Ласковая бабушка Мила снова слушает признания пятилетнего мальчика, который хочет переделать мир. Мама тревожится, что у сына нет никакой гордости, что ему все равно, чтó он ест, как он одет, с кем играет – с ребенком своего круга или с сыном дворника. На мгновение из потустороннего мира является меценат Гольдшмит, чтобы перенести сына из страшной реальности гетто в безопасное прошлое, в Варшаву девятнадцатого века. На рождественском спектакле более чем полувековой давности по сцене скачет настоящий черт с хвостом и вилами. Маленький Генрысь, умирая со страху, шепчет: «Не уходи, папочка!» – «Не бойся!» – резко отвечает отец.

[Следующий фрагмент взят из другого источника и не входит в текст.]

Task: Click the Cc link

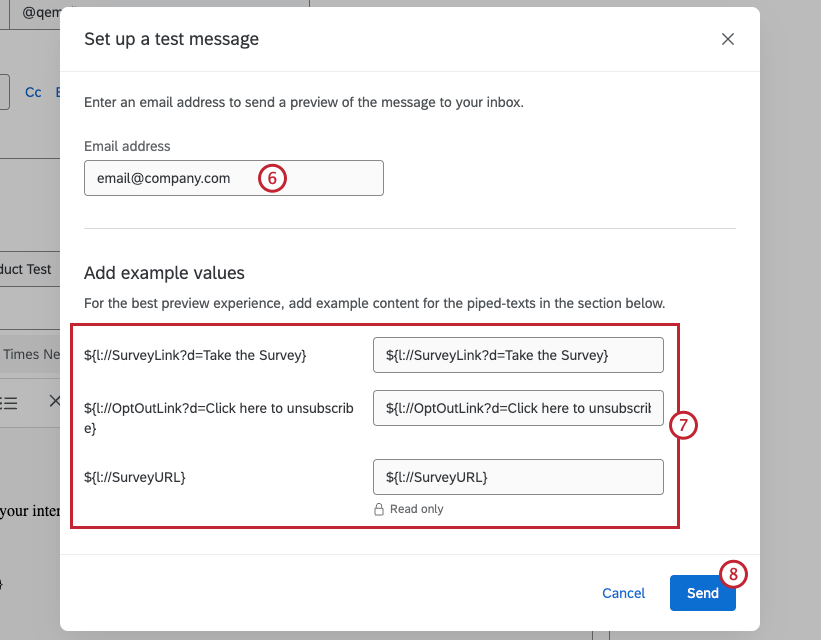Action: 33,92
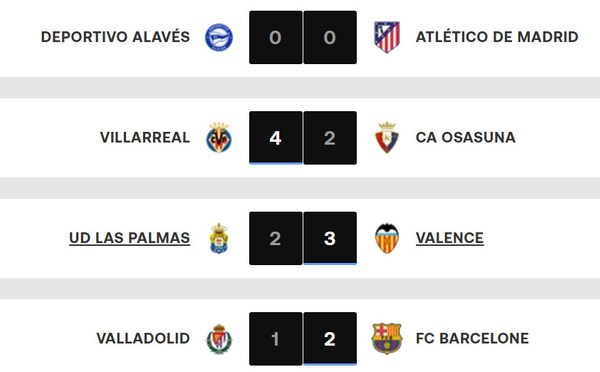Click the Villarreal yellow club crest
This screenshot has height=372, width=600.
[218, 138]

Майская ночь подошла к концу.

Кто-то в спальне крикнул:

– Мальчики, купаться! Вставайте.

Откладываю перо. Встать или нет?{433}

Вставал он с трудом. Он был еще не стар, но сильно недомогал. В условиях постоянного стресса и истощения запущенные болезни давали о себе знать. По словам Игоря Неверли, у Корчака была ослаблена сердечная мышца и его мучила грыжа, которую врачи не хотели оперировать, боясь, что сердце не выдержит. У него были проблемы с мочевым пузырем, отекали ноги, он тяжело ходил, быстро уставал.

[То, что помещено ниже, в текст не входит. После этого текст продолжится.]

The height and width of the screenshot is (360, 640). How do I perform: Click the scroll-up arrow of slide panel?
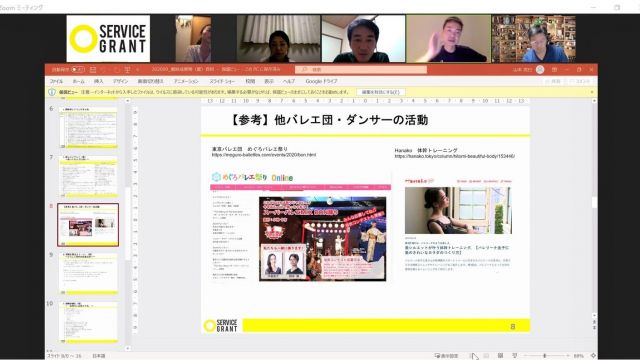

Случается, что, проснувшись утром, я думаю:

– Встать – значит сесть в кровати, дотянуться до кальсон, застегнуть, если не на все, то хоть на одну пуговицу. Достать рукой до рубашки. – Надевая носки, надо нагнуться. Подтяжки… <…>

Кашляю. Это тяжкий труд.

Доктор Мордехай Ленский, врач из гетто, вспоминал:

Однажды он пришел в рентгеновское отделение. Он исхудал, на щеках выступили красные пятна, глаза горели. Говорил шепотом. Дышал с трудом. Снимок показал жидкость в грудной клетке. Д-ра Корчака это не обеспокоило. Спросил, до какого места она доходит. Когда узнал, что жидкость еще не дошла до четвертого ребра, махнул рукой, будто хотел сказать, что состояние не такое уж плохое, что он пока не имеет права прервать работу и лечь в постель{434}.

Он был обязан следить за тем, чтобы жизнь на тонущем корабле шла по-прежнему.

День начался со взвешивания. Май принес сильный спад. Последние месяцы этого года не так уж плохи, и май еще не вселяет тревогу. Но нас ожидают в лучшем случае два голодных месяца. Это точно. А ограничения, введенные властями, и их дополнительные трактовки, скопление людей наверняка ухудшат ситуацию.

Время субботнего взвешивания – время сильных эмоций.

После завтрака – школьное заседание{435}.

На заседании обсуждаются планы на лето. Нужно установить сроки отпусков персонала, распределить, кто кого замещает. Трудно определить число детей, потому что одни выбывают, другие прибывают, но все должно быть как всегда, хотя на самом деле, что и говорить, все иначе. После собрания – школьная газета и приговоры суда, вечные ритуалы. Корчак упорно придерживается их, хотя давно уже видит, что это лишь внешние атрибуты. Газета, когда-то писавшая о делах, значимых для жизни Дома, теперь не может ответить на самый важный вопрос: как долго еще продлится эта жизнь? Судебные приговоры – фикция. Как можно наказывать детей, которые едва держатся на ногах? Некоторых детских проступков или злоупотреблений со стороны персонала лучше не замечать, ради всеобщего спокойствия. После собрания – тяжелый разговор с человеком, который хочет любой ценой поместить своего подопечного в приют. Понятно, что для ребенка отказ означает голодную смерть. И тем не менее, ради блага остальных воспитанников, надо заставить себя отказать.